◆ **Page**

###

I couldn’t help but tweak the original recipe to make it even healthier, since I was planning on eating a lot of these muffins. I subbed whole wheat pastry flour for half the white flour. More fiber, are you crazy? Maybe. Probably.
Morning Glory Muffins
Makes 18 regular size muffins or 12 regular plus some minis (great for little hands and, let’s face it, soo much cuter)
*Oven to 350
1/3 cup walnuts, toasted in the oven at 350 for 10 minutes, then cooled and chopped
1 cup flour
1 cup whole wheat pastry flour (plain ol’ whole wheat flour would be great, too)
1/2 cup sugar
2 1/4 t cinnamon (just eyeball it)
1 1/2 t baking soda (don’t eyeball this one)
1/4 t salt
1 medium carrot, peeled and grated
1 organic Granny Smith, peeled and grated
3/4 c chopped pineapple (canned is ok, fresh is better)
1/4 c canola oil (next time I’m using coconut oil for sure)
6 T unsalted butter, melted
1 t freshly squeezed lemon juice
1 t vanilla extract
1/2 c shredded, unsweetened coconut (look for this in the bulk section!)

###

◆ **Work to complete**
**A)** Summarize the muffin recipe in two sentences.
**B)** Write out the muffin recipe word for word from "Morning Glory Muffins" to "(just eyeball it)".
Rely only on the muffin recipe above.

###

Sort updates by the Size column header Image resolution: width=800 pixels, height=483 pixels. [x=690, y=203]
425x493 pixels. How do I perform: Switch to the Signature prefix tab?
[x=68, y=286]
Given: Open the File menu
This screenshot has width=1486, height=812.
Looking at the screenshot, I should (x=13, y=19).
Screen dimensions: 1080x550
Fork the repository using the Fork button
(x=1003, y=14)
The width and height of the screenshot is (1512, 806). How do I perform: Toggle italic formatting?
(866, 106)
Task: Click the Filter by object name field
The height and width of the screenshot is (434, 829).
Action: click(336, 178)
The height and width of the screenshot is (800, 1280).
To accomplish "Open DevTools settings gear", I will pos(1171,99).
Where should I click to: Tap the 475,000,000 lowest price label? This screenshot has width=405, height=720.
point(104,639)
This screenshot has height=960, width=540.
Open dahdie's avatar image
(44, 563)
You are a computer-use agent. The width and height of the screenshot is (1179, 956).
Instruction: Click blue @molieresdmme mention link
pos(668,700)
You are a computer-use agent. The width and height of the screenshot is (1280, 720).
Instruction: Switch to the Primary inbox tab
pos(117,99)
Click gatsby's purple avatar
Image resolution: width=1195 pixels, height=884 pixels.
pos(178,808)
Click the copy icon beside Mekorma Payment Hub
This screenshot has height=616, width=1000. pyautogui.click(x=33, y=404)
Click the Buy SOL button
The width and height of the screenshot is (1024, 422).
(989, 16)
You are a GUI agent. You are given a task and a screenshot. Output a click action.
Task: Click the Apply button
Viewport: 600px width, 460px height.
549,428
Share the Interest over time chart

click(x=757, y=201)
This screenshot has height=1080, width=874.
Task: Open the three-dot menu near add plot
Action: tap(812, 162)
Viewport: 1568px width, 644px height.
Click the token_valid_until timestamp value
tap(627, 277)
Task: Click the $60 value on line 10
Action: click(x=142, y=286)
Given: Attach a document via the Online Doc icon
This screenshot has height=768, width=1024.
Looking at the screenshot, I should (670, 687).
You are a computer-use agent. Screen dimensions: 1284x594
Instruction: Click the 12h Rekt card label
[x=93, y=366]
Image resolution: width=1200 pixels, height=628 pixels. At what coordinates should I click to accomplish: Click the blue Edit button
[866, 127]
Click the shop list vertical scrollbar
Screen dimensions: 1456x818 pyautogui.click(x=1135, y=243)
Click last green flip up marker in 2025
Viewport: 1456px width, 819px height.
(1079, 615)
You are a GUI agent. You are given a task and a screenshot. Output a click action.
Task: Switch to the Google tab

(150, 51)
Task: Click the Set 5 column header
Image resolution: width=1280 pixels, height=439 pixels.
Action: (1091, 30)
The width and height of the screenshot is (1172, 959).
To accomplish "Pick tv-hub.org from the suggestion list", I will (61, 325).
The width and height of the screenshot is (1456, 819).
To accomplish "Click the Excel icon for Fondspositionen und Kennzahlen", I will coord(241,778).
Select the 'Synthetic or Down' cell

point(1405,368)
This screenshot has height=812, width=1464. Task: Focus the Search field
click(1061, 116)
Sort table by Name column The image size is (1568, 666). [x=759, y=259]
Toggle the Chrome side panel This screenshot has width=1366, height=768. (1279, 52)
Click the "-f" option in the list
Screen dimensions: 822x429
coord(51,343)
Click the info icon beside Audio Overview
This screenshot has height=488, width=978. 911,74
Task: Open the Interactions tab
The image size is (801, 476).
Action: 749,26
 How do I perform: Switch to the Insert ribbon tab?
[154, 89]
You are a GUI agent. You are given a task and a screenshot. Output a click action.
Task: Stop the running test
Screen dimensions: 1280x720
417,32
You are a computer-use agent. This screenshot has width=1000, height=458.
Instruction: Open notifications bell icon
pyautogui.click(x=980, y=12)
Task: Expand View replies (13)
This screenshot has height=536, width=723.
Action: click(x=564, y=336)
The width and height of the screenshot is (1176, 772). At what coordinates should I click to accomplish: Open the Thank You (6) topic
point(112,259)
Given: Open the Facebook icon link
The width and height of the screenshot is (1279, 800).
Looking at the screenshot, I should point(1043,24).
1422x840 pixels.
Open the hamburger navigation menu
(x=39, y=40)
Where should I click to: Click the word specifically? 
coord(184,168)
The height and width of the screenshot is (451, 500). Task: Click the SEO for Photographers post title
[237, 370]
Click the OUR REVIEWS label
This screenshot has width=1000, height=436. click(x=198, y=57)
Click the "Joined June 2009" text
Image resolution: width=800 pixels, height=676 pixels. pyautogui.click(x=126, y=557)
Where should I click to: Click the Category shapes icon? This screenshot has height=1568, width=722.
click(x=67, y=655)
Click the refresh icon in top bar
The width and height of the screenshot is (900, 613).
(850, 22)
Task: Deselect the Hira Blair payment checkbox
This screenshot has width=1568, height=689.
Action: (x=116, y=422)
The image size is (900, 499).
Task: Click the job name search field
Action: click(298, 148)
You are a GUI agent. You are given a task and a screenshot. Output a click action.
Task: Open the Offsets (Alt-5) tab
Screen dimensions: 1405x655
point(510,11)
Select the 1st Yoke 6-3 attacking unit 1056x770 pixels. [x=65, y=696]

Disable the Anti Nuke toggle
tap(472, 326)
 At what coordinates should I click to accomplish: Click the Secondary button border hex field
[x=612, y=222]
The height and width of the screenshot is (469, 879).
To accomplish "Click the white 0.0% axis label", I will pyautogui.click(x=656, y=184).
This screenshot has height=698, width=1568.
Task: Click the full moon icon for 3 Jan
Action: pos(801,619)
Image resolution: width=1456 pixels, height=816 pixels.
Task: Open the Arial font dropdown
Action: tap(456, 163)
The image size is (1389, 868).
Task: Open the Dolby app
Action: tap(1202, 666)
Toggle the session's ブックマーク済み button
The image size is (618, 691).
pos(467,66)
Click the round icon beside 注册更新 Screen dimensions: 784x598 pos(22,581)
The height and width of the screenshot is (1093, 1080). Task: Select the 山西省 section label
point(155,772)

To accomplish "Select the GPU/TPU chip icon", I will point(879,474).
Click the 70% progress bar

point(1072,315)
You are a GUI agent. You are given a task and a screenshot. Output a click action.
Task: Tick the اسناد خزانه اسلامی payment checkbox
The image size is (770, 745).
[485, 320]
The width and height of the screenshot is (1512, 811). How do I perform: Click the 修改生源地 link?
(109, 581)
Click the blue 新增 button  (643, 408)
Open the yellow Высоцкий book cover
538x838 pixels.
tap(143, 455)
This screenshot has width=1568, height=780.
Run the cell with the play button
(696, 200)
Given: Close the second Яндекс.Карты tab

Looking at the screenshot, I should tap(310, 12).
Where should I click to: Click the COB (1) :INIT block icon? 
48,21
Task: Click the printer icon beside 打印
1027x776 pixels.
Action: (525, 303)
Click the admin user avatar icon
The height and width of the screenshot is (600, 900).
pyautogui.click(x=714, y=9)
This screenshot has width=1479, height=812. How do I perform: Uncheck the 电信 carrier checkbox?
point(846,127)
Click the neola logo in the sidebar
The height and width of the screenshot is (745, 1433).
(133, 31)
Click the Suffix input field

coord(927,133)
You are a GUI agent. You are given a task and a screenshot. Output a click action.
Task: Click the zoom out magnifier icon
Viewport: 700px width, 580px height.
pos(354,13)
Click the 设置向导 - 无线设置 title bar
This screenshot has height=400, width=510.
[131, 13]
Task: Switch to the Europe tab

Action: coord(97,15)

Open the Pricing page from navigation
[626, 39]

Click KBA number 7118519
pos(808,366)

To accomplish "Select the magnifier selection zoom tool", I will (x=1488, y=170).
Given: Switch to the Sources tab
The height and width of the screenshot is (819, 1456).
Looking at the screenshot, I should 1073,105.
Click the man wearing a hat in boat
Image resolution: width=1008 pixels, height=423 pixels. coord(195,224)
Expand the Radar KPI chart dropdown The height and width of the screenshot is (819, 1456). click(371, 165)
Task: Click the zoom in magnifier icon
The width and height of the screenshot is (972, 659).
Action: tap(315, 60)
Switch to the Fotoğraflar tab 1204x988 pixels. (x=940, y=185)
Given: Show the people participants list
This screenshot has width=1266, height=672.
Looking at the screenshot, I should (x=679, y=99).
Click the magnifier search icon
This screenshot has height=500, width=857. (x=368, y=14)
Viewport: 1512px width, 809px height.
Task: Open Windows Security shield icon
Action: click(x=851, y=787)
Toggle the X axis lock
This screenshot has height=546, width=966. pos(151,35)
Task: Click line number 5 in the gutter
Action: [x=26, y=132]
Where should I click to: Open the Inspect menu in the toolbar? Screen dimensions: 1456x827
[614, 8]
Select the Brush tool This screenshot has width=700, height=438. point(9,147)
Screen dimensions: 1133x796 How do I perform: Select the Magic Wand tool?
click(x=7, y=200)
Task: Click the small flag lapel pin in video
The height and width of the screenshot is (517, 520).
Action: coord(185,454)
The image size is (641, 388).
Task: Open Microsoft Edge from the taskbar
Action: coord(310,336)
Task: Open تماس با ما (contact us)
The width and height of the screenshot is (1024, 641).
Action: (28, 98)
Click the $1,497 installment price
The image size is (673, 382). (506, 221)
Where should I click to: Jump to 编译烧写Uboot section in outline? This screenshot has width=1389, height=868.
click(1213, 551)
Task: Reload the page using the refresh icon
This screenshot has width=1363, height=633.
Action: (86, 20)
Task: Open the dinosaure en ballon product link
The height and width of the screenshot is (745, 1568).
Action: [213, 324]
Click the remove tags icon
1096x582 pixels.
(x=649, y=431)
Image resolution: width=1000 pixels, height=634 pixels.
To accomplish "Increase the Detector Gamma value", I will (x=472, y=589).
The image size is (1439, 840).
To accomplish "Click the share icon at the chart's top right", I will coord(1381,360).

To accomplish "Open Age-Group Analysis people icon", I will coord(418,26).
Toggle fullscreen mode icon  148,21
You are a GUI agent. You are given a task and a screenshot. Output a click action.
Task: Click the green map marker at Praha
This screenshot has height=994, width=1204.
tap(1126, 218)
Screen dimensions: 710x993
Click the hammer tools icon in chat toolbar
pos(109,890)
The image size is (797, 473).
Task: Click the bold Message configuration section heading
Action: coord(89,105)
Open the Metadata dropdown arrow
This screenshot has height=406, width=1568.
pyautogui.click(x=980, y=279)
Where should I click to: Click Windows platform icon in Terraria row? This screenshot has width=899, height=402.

###

◆ **Task-by-task results**
**A)** The author changed an original recipe for Morning Glory Muffins to make it healthier, replacing half the white flour with whole wheat pastry flour. The recipe makes 18 regular muffins or 12 regular plus some minis at an oven temperature of 350, and its ingredients include toasted walnuts, cinnamon, grated carrot and Granny Smith, chopped pineapple, canola oil, melted butter, and shredded coconut.

**B)**
Morning Glory Muffins
Makes 18 regular size muffins or 12 regular plus some minis (great for little hands and, let’s face it, soo much cuter)
*Oven to 350
1/3 cup walnuts, toasted in the oven at 350 for 10 minutes, then cooled and chopped
1 cup flour
1 cup whole wheat pastry flour (plain ol’ whole wheat flour would be great, too)
1/2 cup sugar
2 1/4 t cinnamon (just eyeball it)